Warung kopi di Aceh menjadi tempat berdiskusi, bersantai, hingga berbagi ide. Ia disebut “universitas tanpa rektor dan kantor tanpa absen”, karena siapa pun bisa berbicara tentang apa saja. Warung kopi tersebar di seluruh Aceh, dari desa hingga kota, simbol bahwa ngopi bagi orang Aceh bukan sekadar menyeruput, tapi merayakan hidup.
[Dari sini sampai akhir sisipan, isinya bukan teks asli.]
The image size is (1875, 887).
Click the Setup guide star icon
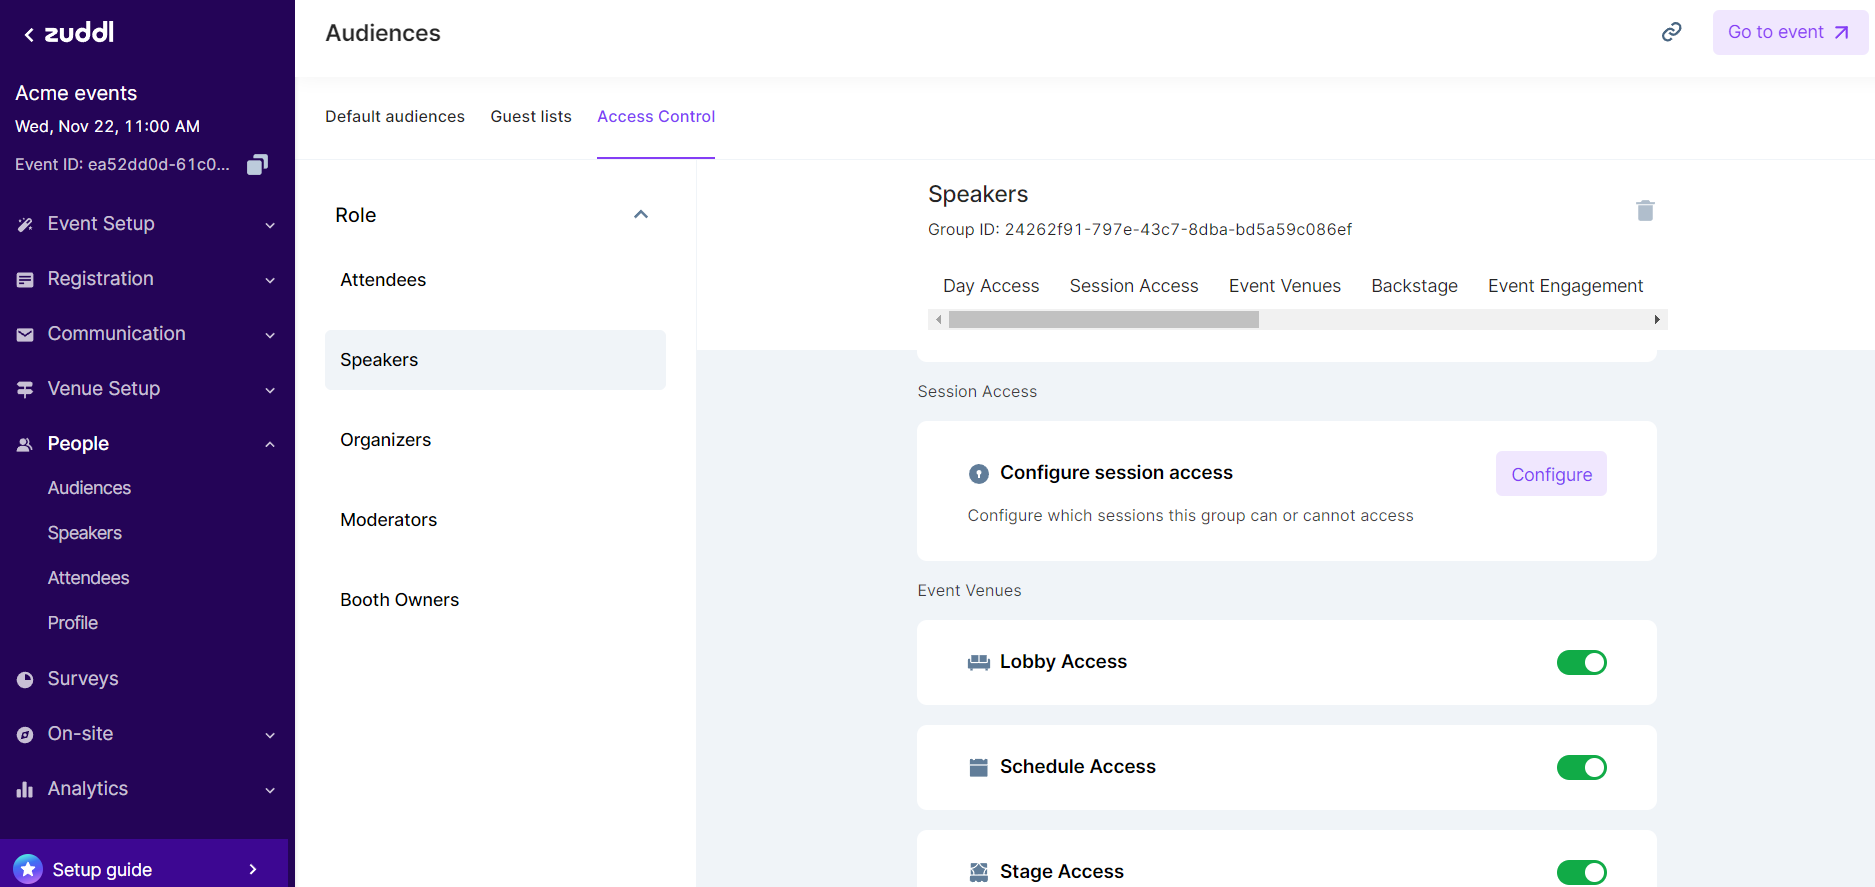pos(28,869)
Warung Kopi dan Politik: Kopi Hitam, Bicara Tajam
Bagi orang Aceh, politik dan kopi tak terpisahkan, seperti kopi tanpa gula, getir tapi tetap dinikmati. Warung kopi menjadi panggung politik sejati, tempat janji kampanye dikritisi dan kebijakan pemerintah dibedah tajam.
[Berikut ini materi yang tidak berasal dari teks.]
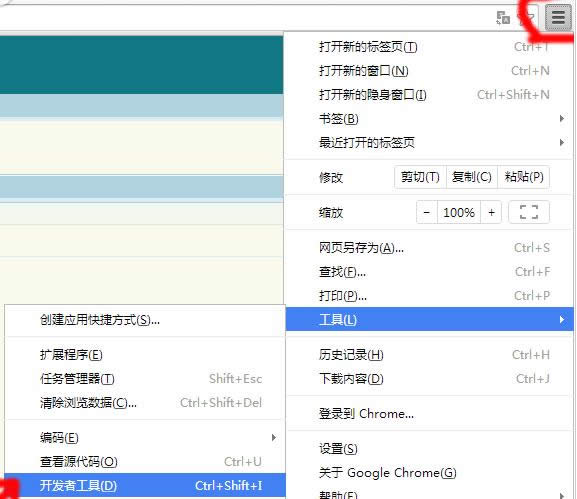Screen dimensions: 577x499
Task: Open 打开新的隐身窗口(I) entry
Action: (x=429, y=95)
Di sini, kebijakan pemerintah dibedah seperti mayat di meja forensik. Isu-isu nasional dikupas lebih tajam dari pena jurnalis yang haus berita. Kadang, suasana diskusi bisa lebih panas dari kopi yang baru diseduh, tapi tak sampai saling lempar cangkir. Paling hanya lempar candaan.
Politisi pun tahu, opini publik lahir di warung kopi. Karena itu, siapa pun yang ingin populer di Aceh harus hadir di sana, meski hanya untuk duduk dan tersenyum.

Gubernur Aceh, Muzakir Manaf ngopi bersama Kapolda Aceh
Antara Kopi dan Syariat
Di Aceh, muncul perdebatan: perlukah warung kopi ditutup saat azan?Sebagian menilai penutupan perlu untuk menjaga ibadah dan keberkahan usaha. Namun, ada yang berpendapat warung kopi bisa tetap buka dengan cara bijak, menyiarkan azan, menyediakan musala, dan memberi waktu pelanggan salat.
Pada akhirnya, warung kopi di Aceh bukan sekadar tempat minum, tapi bagian dari kehidupan sosial, ekonomi, dan spiritual. Kopi dan salat bukan untuk dipilih salah satu, keduanya bisa berjalan seiring dalam harmoni.
Tak heran jika kemudian Aceh dijuluki “Provinsi 1001 Warung Kopi”, karena di setiap sudutnya selalu ada aroma kopi yang mengepul.
Warung kopi hadir sebagai simbol kebersamaan dan denyut kehidupan masyarakat. Di sanalah cerita, gagasan, dan bahkan sejarah kecil Aceh ditulis setiap hari di antara kepulan asap dan denting gelas kopi.